Despite a long, accomplished career in academia, Jim Smith still can’t quite believe he’s an Assistant Professor-in-Residence of Kinesiology at UConn’s College of Agriculture, Health and Natural Resources (CAHNR).

“I never imagined myself in academia,” says Smith. “I always struggled in school. It did not come easily to me. Things worked out well, though. It’s been a beautiful trip.”

An impressive one, too, shaped by a blend of personal experience and work as a physical therapist and practical researcher that culminated in July with being named a 2024 Catherine Worthington Fellow by the American Physical Therapy Association (APTA). The designation is the highest honor among APTA’s membership categories and recognizes the recipient’s professional excellence and unwavering efforts to advance the physical therapy profession.

Smith specializes in acute care physical therapy and for the last decade has investigated critical illness and post-intensive care syndrome, a condition characterized by health problems that develop in the ICU that may persist after the patient returns home. When COVID hit, Smith became a sought-after expert, sharing his findings in the first two years of the pandemic in 24 regional and international presentations to healthcare providers grappling with an onslaught of critically ill patients in their ICUs.

In the years since, his research has expanded to include patients experiencing persistent muscle weakness, difficulty breathing, and other problems associated with what has come to be known as Long COVID. Through his research, Smith observed that patients benefit from starting rehabilitation while still in the ICU. When PT is introduced in the ICU, the patient’s time on a ventilator, in the ICU, and the hospital are reduced.

Smith joined the UConn faculty in 2023 after retiring as a professor at Utica University, where he taught physical therapy for 18 years, and after taking time off to pursue his passion for white water canoeing.

He grew up in Bozrah and discovered his affinity for physical therapy at an Easter Seals camp in Hebron. Teen campers took note of his talent and encouraged him to go into the field. A remark from his dad, who had polio as a child and worked at the camp in the 1950s, provided the decisive nudge. When asked for advice about physical therapy, his dad, who walked with crutches as a result of his polio, told Smith, “I can tell you what it was like in the 1950s, but I can’t help you understand the profession now.”

In the years since, Smith’s career has been an endless quest to improve the practice of physical therapy in acute care settings and chart its future for practitioners and students entering the profession. The list of studies and systematic reviews of literature he has led or to which he has contributed is long.
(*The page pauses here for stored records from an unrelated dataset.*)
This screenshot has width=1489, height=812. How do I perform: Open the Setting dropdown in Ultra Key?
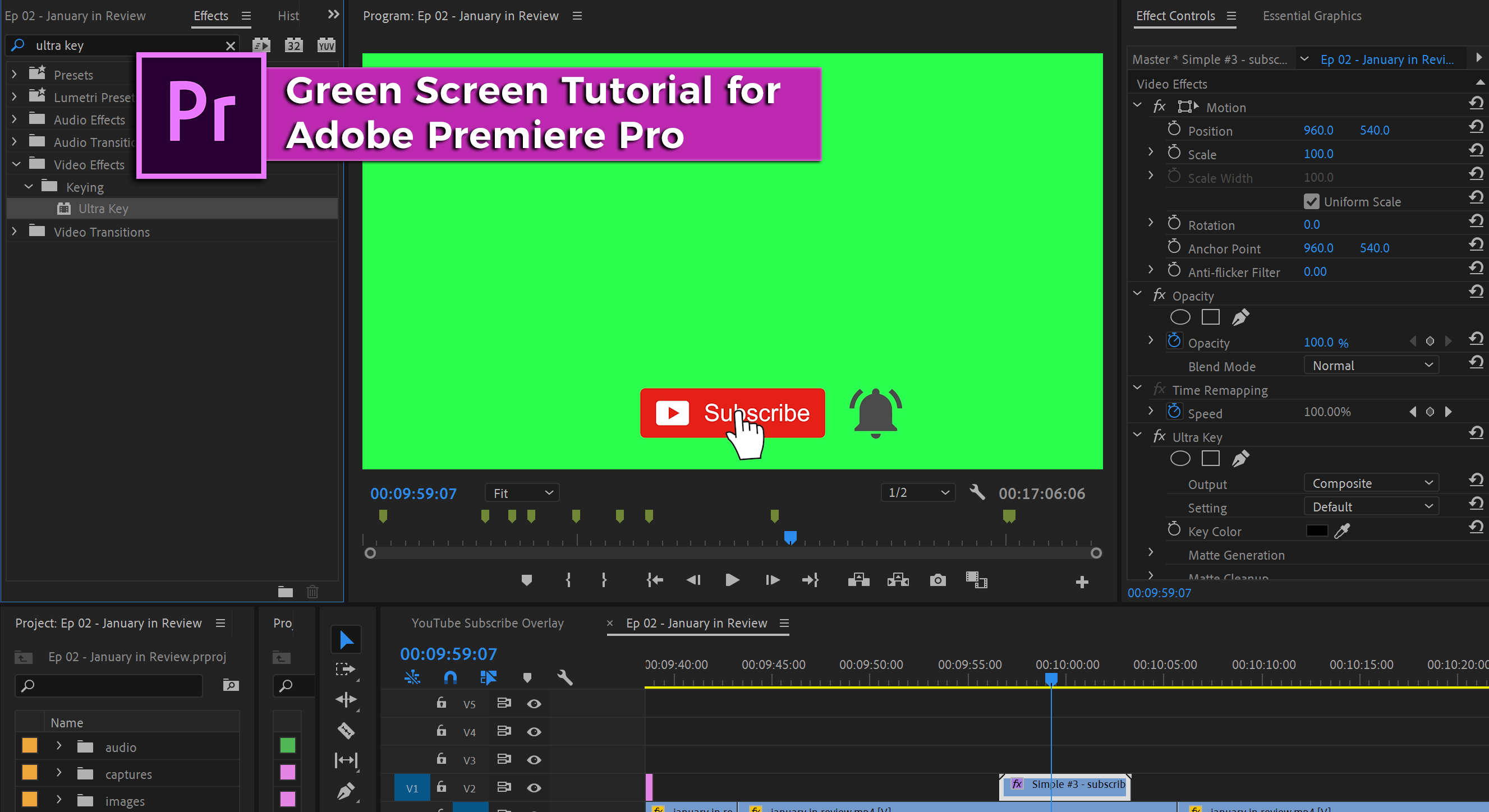tap(1370, 507)
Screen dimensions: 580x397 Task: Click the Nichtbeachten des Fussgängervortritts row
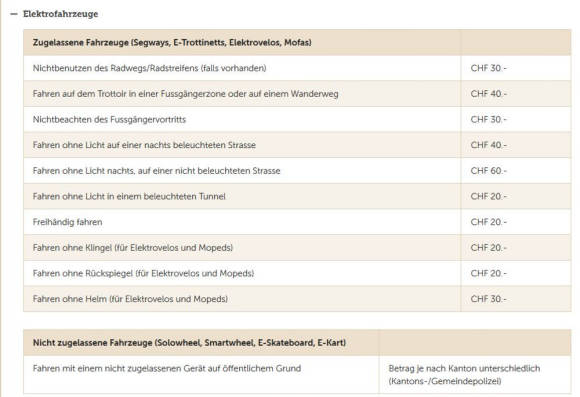297,120
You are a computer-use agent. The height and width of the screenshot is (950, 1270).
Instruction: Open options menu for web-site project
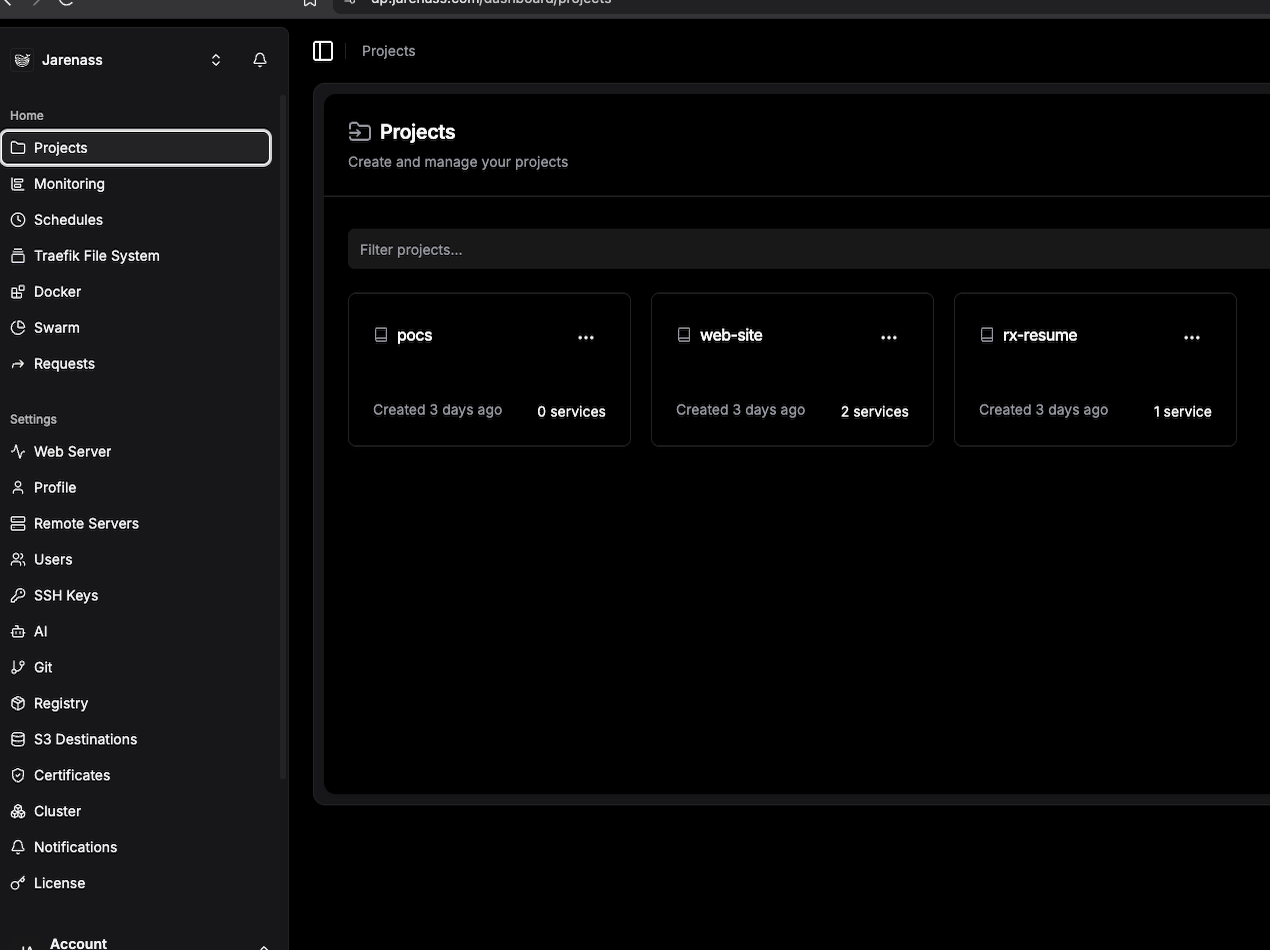889,337

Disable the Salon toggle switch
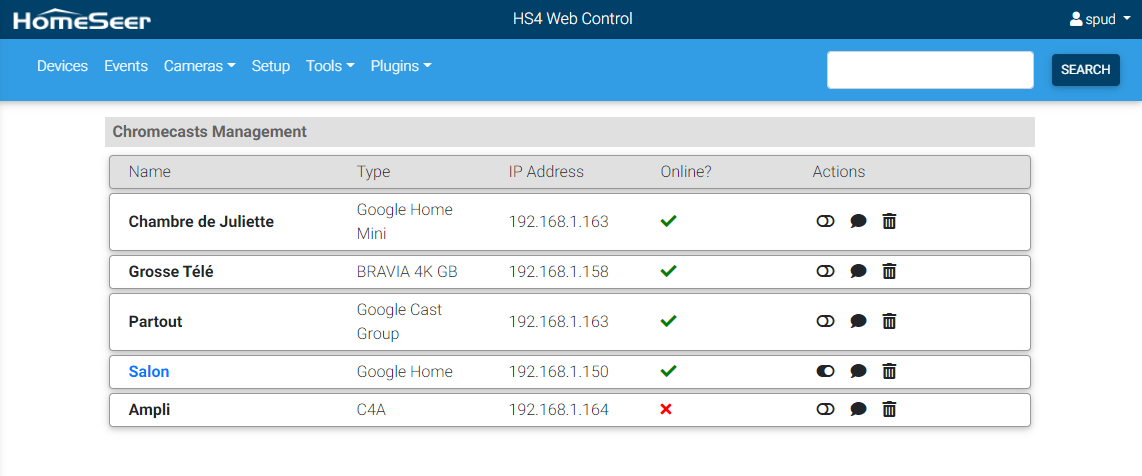coord(825,372)
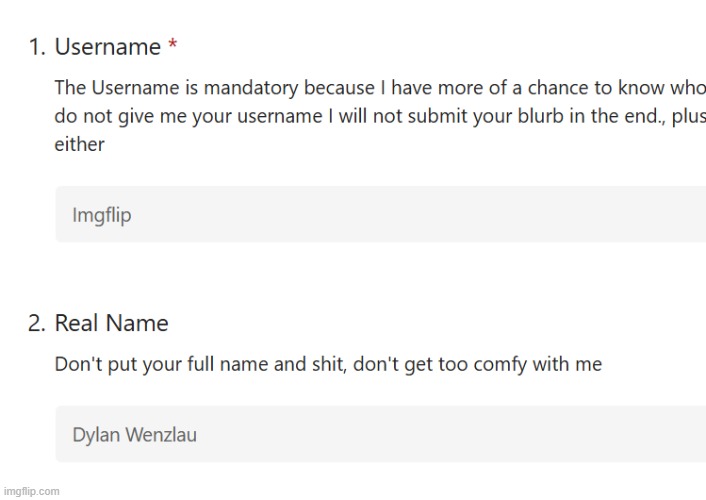Click the Real Name input field

click(380, 434)
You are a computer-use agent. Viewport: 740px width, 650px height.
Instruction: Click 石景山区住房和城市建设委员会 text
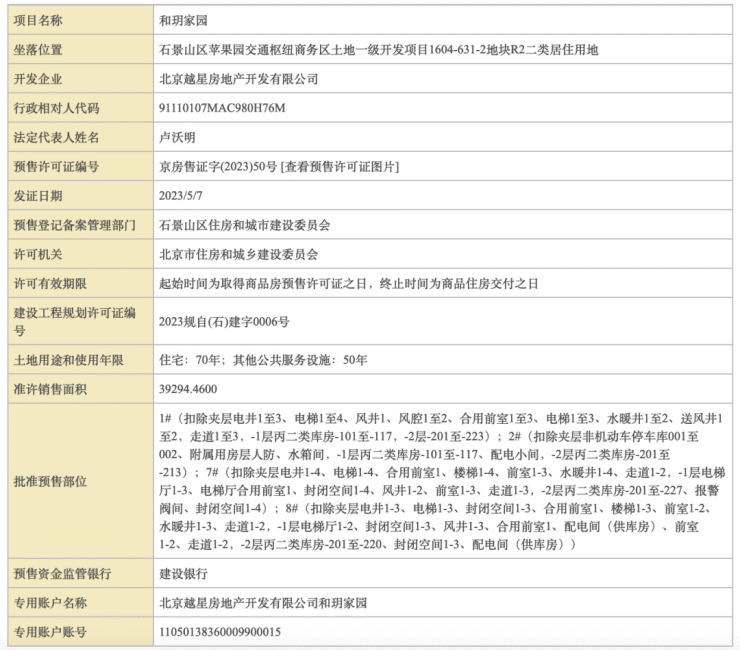click(244, 225)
Notable papers include Home and Community-based Physical Therapist Management of Adults with Post-Intensive Care Syndrome (2020) and Physical Impairments Associated with Post-Intensive Care Syndrome: Systematic Review Based on the World Health Organization’s International Classification of Functioning Disability and Health Framework (2018), both published in Physical Therapy & Rehabilitation. Systematic reviews – a structured, qualitative process used to review scientific literature, draw evidence-based conclusions, and make recommendations – are relied on by healthcare providers to inform treatment and management strategies for patients.

Outside of clinical settings, Smith service to his profession is similarly robust. He currently serves as the Academy of Acute Care Physical Therapy’s Chief Delegate to the APTA House of Delegates, and as co-chair of its Clinical Practice Guideline Committee. He previously practiced physical therapy at Hartford Hospital and, after leaving there, started the physical therapist assistant program at Naugatuck Valley Community College and served as its founding director.

Joining the faculty at UConn, which offers a doctoral-level program in physical therapy, is an exciting new chapter in the odyssey that is his career, Smith says. In addition to his research, he teaches six courses independently or with others, “so that students entering the profession are prepared for practice now and can anticipate what the practice of physical therapy needs to be in five years and prepare for that.” At CAHNR, the Kinesiology Department centers on students and a shared vision to bring students into physical therapy and related professions, such as athletic training.

“It’s a joy to join that team and a thrill to be part of UConn,” Smith says.